Fig. 7. Quorum sensing dependent rhamnolipid production prevents biofilm formation on anti-attachment TopoUnits.

Representative fluorescent images a and normalized mean fluorescence intensities b of P. aeruginosa wildtype and ΔrhlA without or with exogenous rhamnolipids and with ΔrhlA genetically complemented with rhlA on flat (n = 20 TopoUnits), pro (n = 9 TopoUnits) and anti-attachment (n = 9 TopoUnits) surfaces after 24 h incubation under static conditions. Data shown in boxes extend from the 25th to 75th percentiles and lines in boxes correspond to the median values. Whiskers go down to the smallest and up to the largest values. Statistical analysis was done using a two-way ANOVA with Dunnett’s multiple comparisons test (*p < 0.05; **p < 0.01; ***p < 0.001; ****p < 0.0001).

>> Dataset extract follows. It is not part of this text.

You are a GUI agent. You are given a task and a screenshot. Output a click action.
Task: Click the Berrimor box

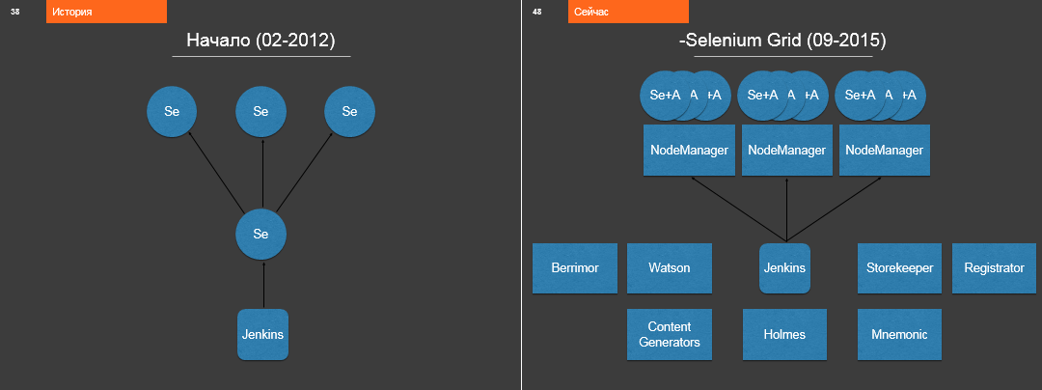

P-value WT vs rhlA on the 881 topography = 6.54E−13. Representative images c and normalized mean fluorescence intensity d of P. aeruginosa wildtype, ΔrhlI without or with exogenous C4-HSL, ΔrhlI genetically complemented with rhlI, ΔrhlR and ΔrhlR genetically complemented with rhlR on flat (n = 20 TopoUnits), pro (n = 4 TopoUnits) and anti-attachment (n = 16 TopoUnits) surfaces after 24 h incubation under static conditions. Data shown in boxes extend from the 25th to 75th percentiles and lines in boxes correspond to the median values. Whiskers go down to the smallest and up to the largest values. Statistical analysis was done using a two-way ANOVA with Dunnett’s multiple comparisons test (* p < 0.05; ** p < 0.01; *** p < 0.001; **** p < 0.0001). P-value WT vs rhlI and rhlR on the 881 topography < 1.00E−15. Scale bar: 50 µm. For Fig. 7b, d, the source data are provided as a Source Data file.

Fig. 8. Colonization of pro- (697) and anti- (881) attachment PU TopoUnits compared with flat PU implanted subcutaneously in mice.

After implantation, mice were allowed to recover for 4 days prior to infection with P. aeruginosa for a further 4 days. The implants were recovered and imaged via confocal fluorescence microscopy. a Representative images of P. aeruginosa PAO1 pcE2C (red) constitutively expressing the fluorescent protein E2Crimson. Upper panels, scale bar 50 µm; Lower panels, fluorescent images overlaid on brightfield images; scale bar, 20 µm. b Quantification of P. aeruginosa pcE2C surface coverage from individual explants (one per mouse) using constitutive E2C fluorescence. TopoUnits 881 (n = 8 mice) and 697 (n = 7 mice; one implant was unrecoverable) were compared with Flat PU (n = 8 mice). Statistical analysis was done using one way ANOVA with Tukey’s multiple comparison test. 697 vs 881, p = <0.0001 ****; flat vs 881, p = <0.0001 ****; flat vs 697 p = 0.9328, NS, not significant. The source data are provided as a Source Data file. c Representative images of explanted TopoUnits 881 and 697 stained for bacteria and host cells. Lefthand panels: orange, PAO1 bacteria detected using IHC antibody PA1-73116 and secondary anti-rabbit Alexa 555. Righthand panels: brightfield images of the lefthand panels stained in addition with DAPI (for DNA nuclei, blue) and FM1-43 (for cell membranes, green). Scale bars, 10 μm. d Sterile explant recovered after 4 days showing increased host cell migration on the upper side of TopoUnit 881 compared with the flat side indicative of an asymmetrical host response. Blue, DAPI, DNA stained nuclei (blue), FM1-43 stained membranes, green. Scale bar, 100 μm.